En los salones del palacio episcopal de Orleans que envolvían con su lujo prestado por la Antigüedad a la aristocracia franca, durante el verano de 732, el debate político se centró en el alcance de las incursiones musulmanas. No se trataba únicamente de un debate sobre la finalidad del ataque y de lo que luego los libros de historia denominarían la superioridad militar de la infantería franca sobre los jinetes árabes; se planteaba sobre todo una cuestión decisiva, el papel de los europenses en esa crisis, como se apresura a señalar el anónimo continuador de la Crónica de San Isidoro. Todo había comenzado el día en que un grupo de guerreros visigodos fueron derrotados y muertos a causa de sus divisiones internas y de su escaso sentido de la realidad histórica. ¿Qué hacer para que un crisol de tribus galas, germánicas y de ciudadanos romanos se uniera en una causa común? ¿Cómo construir un espacio nuevo para hacer frente al imperio árabe? Fue entonces cuando elevaron la voz más de lo habitual y pronunciaron la palabra clave, «Europa»; no iban a enfrentarse al islam con la frivolidad de los visigodos. En cualquier caso, urgía resolver el problema de la legitimidad. ¿Quién debía llevar la corona, los reyes que reinan pero no gobiernan o los mayordomos de palacio que gobiernan pero no reinan? Antes de hacerse la pregunta era urgente para ellos detener el avance de los jinetes árabes y bereberes, sobre todo tras el saqueo de la iglesia de Hilario de Poitiers.

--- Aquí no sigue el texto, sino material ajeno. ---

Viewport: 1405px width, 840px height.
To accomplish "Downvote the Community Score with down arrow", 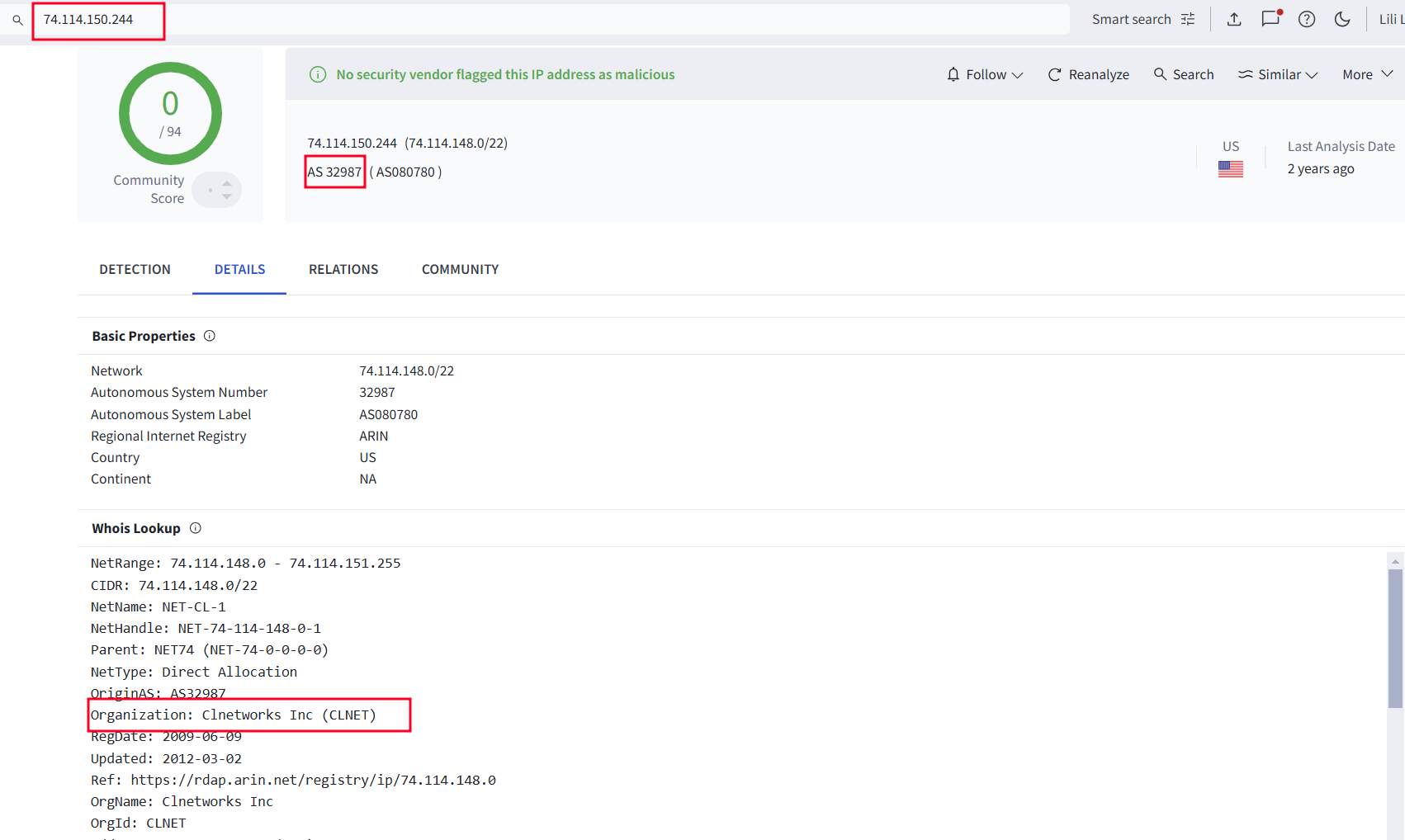I will [x=227, y=197].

El sábado 11 de octubre del 732 Carlos Martel se encontró con el ejército musulmán en la calzada romana que unía Tours con Poitiers. Dispuso a sus hombres para la inevitable batalla a campo abierto. Los nobles descendieron de sus caballos y, junto a un gran número de propietarios agrícolas convertidos en soldados de infantería, se desplegaron unos junto a otros erguidos como un muro, y así se mantuvieron firmes durante horas soportando los ataques. Al caer la tarde, ante la imposibilidad de atravesar ese muro humano, los jinetes árabes y bereberes retrocedieron hasta su campamento. Entonces ocurrió el milagro, dice la Crónica de Fredegario: Carlos pidió a sus hombres un último esfuerzo y ordenó perseguir a los enemigos como haría Judas Macabeo, por lo que desde entonces recibió el apelativo de «el martillo» como el héroe bíblico. Los francos arrasaron el campamento, mataron al general ‘Abd al-Rahmân y dispersaron a sus tropas «como si fueran rastrojo». Así terminó la batalla de Poitiers y con ella la conquista árabe. El éxito fue enorme, por lo que se debía difundir por todos los rincones de la cristiandad. La noticia llegó también al antiguo reino de los visigodos, que por esos años andaba sumergido en conversiones en masa y en fatigosas querellas dinásticas, cuando no domésticas. Resistencia era el último nombre tranquilizador, un grito de rebeldía entre las herbosas ruinas. Pero detrás de la resistencia se ocultaba un reino: el reino astur, que con el tiempo se convertiría para los cristianos en una alternativa ante el emirato de Córdoba.